Industries, Institutions & Histories of Radio & Popular Music
In ‘On Air: Methods and Meanings of Radio’ (1998) Shingler and Wieringa discuss the history of UK radio, including the vast expansion and development that occurred from the development of Morse Code in the 1840s until 1997. They also discuss the ethical considerations and progress compared to the USA stations.
Simon Frith’s ‘The Industrialization of Music’ (1998) discusses the implications that the development of technology has on music production, distribution and consumption which turned the music industry into a ‘complex system of money making,’ aided by the ease at which people with little musical talent can produce and sell songs.
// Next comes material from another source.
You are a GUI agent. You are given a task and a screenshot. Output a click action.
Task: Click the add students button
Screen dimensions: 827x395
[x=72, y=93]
Frith’s idea that technological developments make it easier for producers to make money by digitally altering voices or adding music supports Shingler and Wieringa’s as they also discuss the negative impact it has for radio companies; the growth of cheaper and more user friendly equipment led to the expansion of Pirate radio. Unlike the lack of talent Frith believes results from technological advances in the music industry, Pirate radio stations could have benefitted consumers with the lack of diverse radio content in the 1960s. However, this did result in the 1967 Marine Offences Act; the first to outlaw offshore Pirates.
With the development of the music industry, more companies emerged in the music industry selling both new music and audio equipment. More choice for consumers led to competition between different record labels and companies meaning that members of the music industry began viewing artists as ‘commodities’ that could make them money. This was also a cause of the more active role in computer generated music as it was cheaper to produce. Similar competition occurred in the radio industry with the expansion of the BBC leading to ethical considerations to ensure that the station maintained their high standard and ranging audience.
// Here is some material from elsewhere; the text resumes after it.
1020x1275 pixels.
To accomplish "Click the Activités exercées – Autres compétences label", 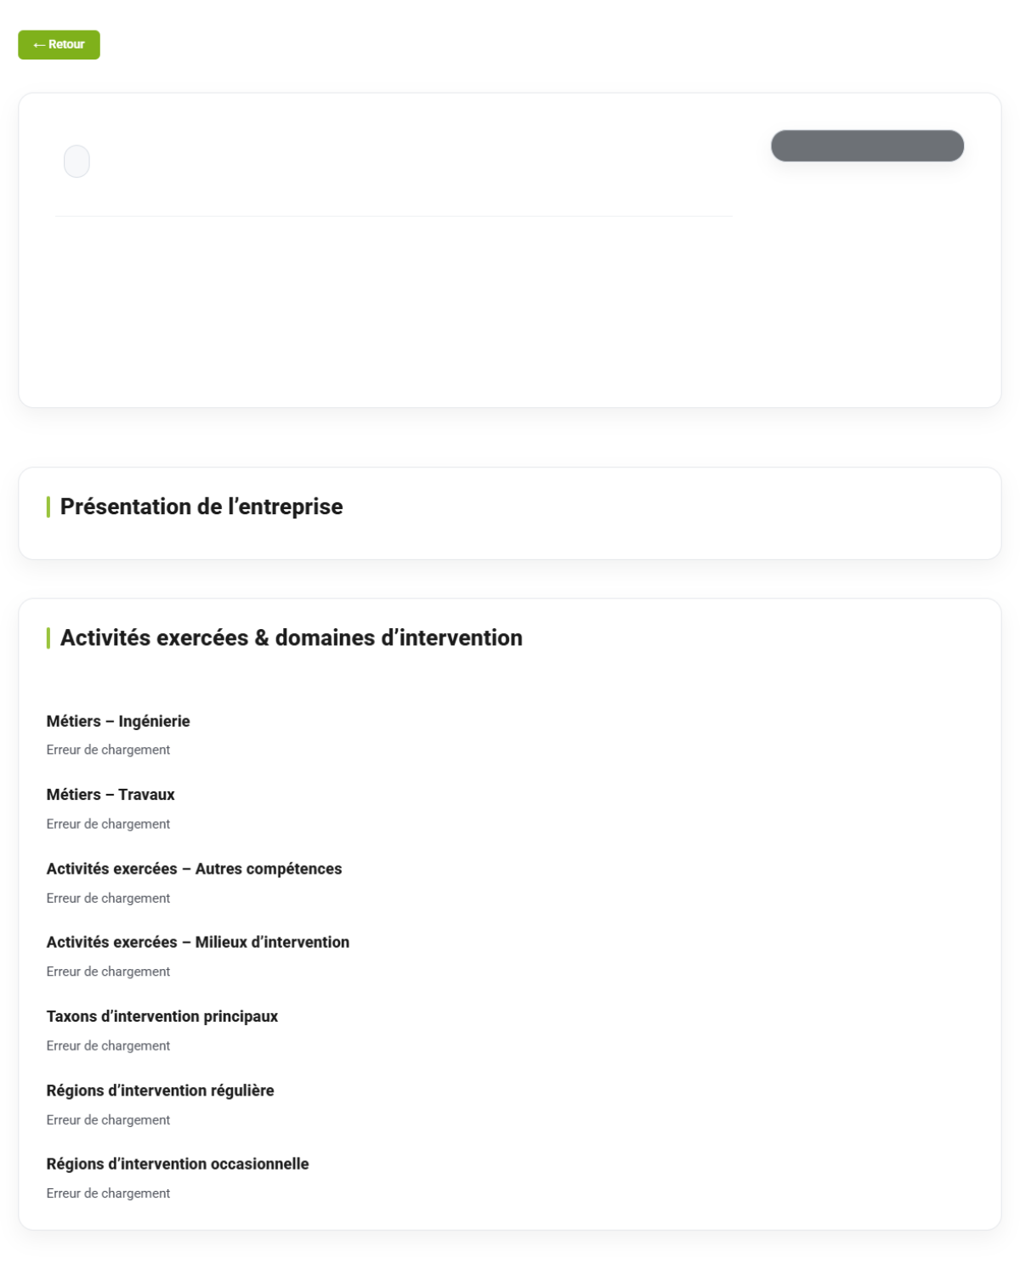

As Frith’s essay criticises the standard of popular music in the 1980s, this made me consider how this is still addressed today. Many artists who regularly appear in the UK top 40 have been criticised for their use of auto-tune and miming during live performances. I find this interesting as the popular music from this era is often considered better in comparison to the current popular music, yet these artists with very little talent are no longer considered an issue from that period. As well as similarities with the current structure of radio, I felt Frith’s writing remains relevant today.
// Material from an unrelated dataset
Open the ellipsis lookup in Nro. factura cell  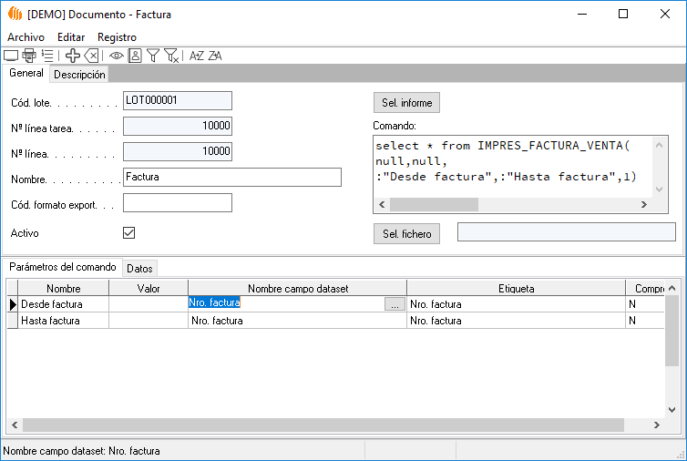coord(394,305)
If I was to research this area of the music industry I’d analyse artists from a major label in a variety of genres and with varying degrees of success to compare the promotion they each received and their reception from the public. This would look at whether the development of technology has led to more competition at record labels and corner-cutting in the production of music and how it compares to the 1980s. I would hold focus groups with people of different age groups and analyse footage, promotional items and chart figures as partial memory could make the interviews unreliable.
Frith, S, (1988). ‘The industrialisation of Music’. In: (ed), Music for Pleasure: Essays in the Sociology of Pop. 1st ed. e.g. England: Routledge, Chapman & Hall, Incorporated. pp.(11-23).
Shingler, M & Wieringa, C, (1998). ‘Radio time-line: History at a glance’. In: Martin Shingler & Cindy Wieringa (ed), On Air: Methods & Meanings of Radio. 1st ed. London: Bloomsbury Publishing PLC. pp.(1-29).